![Crystal Balint | Tell-Tale TV Crystal Balint Crystal Balint Talks ‘Midnight Mass’ and Dolly’s Choices [Interview]](https://telltaletv.com/wp-content/uploads/2021/09/CRYSTAL-56-Edit-2-730x487.jpg)
Crystal Balint Talks ‘Midnight Mass’ and Dolly’s Choices [Interview]
The latest Flanagan-verse entry tells the haunting tale of what happens when the prospect of a miracle and unyielding, unquestionable faith leads to all-around tragedy on Midnight Mass.
One of the Crockett Island citizens that becomes wholly enthralled is Dolly Scarborough after her family is given a gift in the form of their daughter’s ability to walk.
Dolly is one of St. Patrick’s Cathedral’s inner circle throughout and is ultimately held hostage at the hands of the tyrannical Beverly (played by the phenomenal Samantha Sloyan). Watching Dolly struggle is heartbreaking, and that inner turmoil in the face of everything is played incredibly well by Crystal Balint.
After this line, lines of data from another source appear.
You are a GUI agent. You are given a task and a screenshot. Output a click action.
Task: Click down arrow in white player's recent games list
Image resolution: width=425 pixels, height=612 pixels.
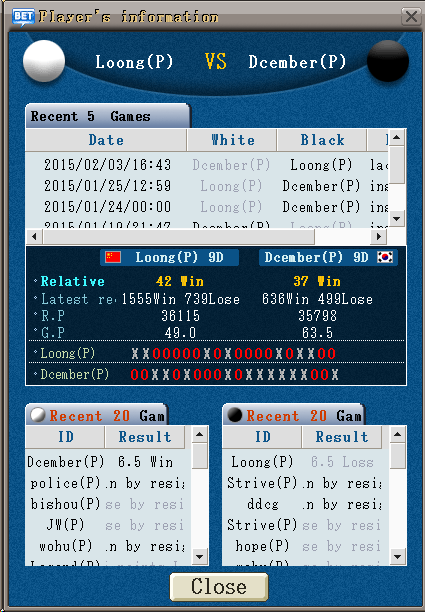[x=200, y=556]
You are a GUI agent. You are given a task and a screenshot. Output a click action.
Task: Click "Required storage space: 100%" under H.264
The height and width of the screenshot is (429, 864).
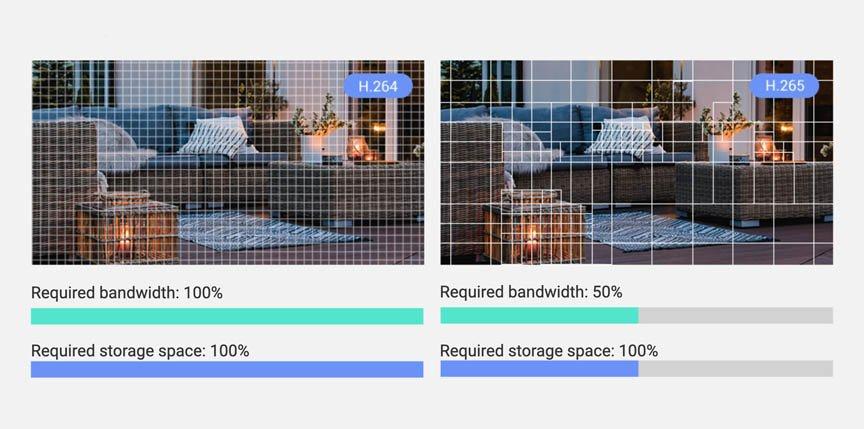(140, 351)
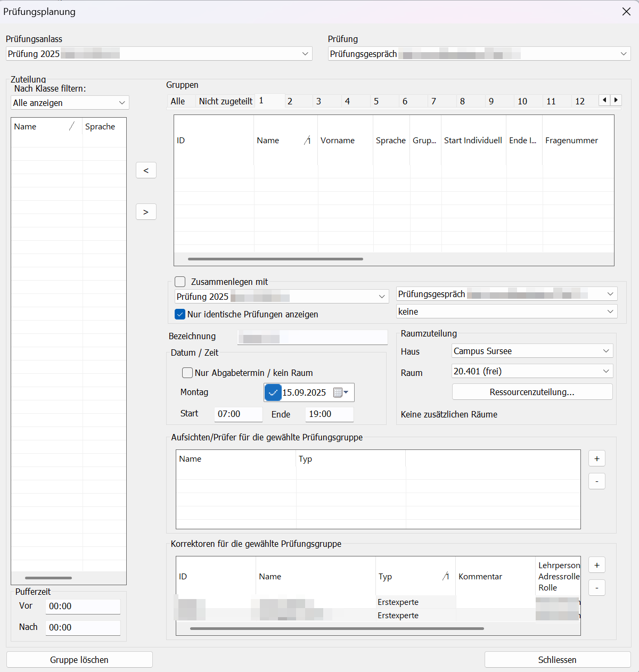This screenshot has width=639, height=672.
Task: Click the Ressourcenzuteilung... button
Action: 532,392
I recently got to chat with Balint about Dolly Scarborough’s issues with what Father Paul and Beverly asked of her and how she tuned into specific aspects of her character, as well as what initially drew her to the role.
“I think that was what was most impressive after watching Hill House, then getting the scripts for [Midnight Mass], and reading the scripts was just Mike [Flanagan]’s incredible ability to create these really relatable characters, I think, and the role of Dolly is one that I found to be fairly relatable because she’s not really on either end of one of the spectrums that are created in the show.”
“She’s sort of just your average kind of person who just has her faith, loves her community, and loves her family. And that I think is a pretty relatable kind of person. So, I was really drawn to that.”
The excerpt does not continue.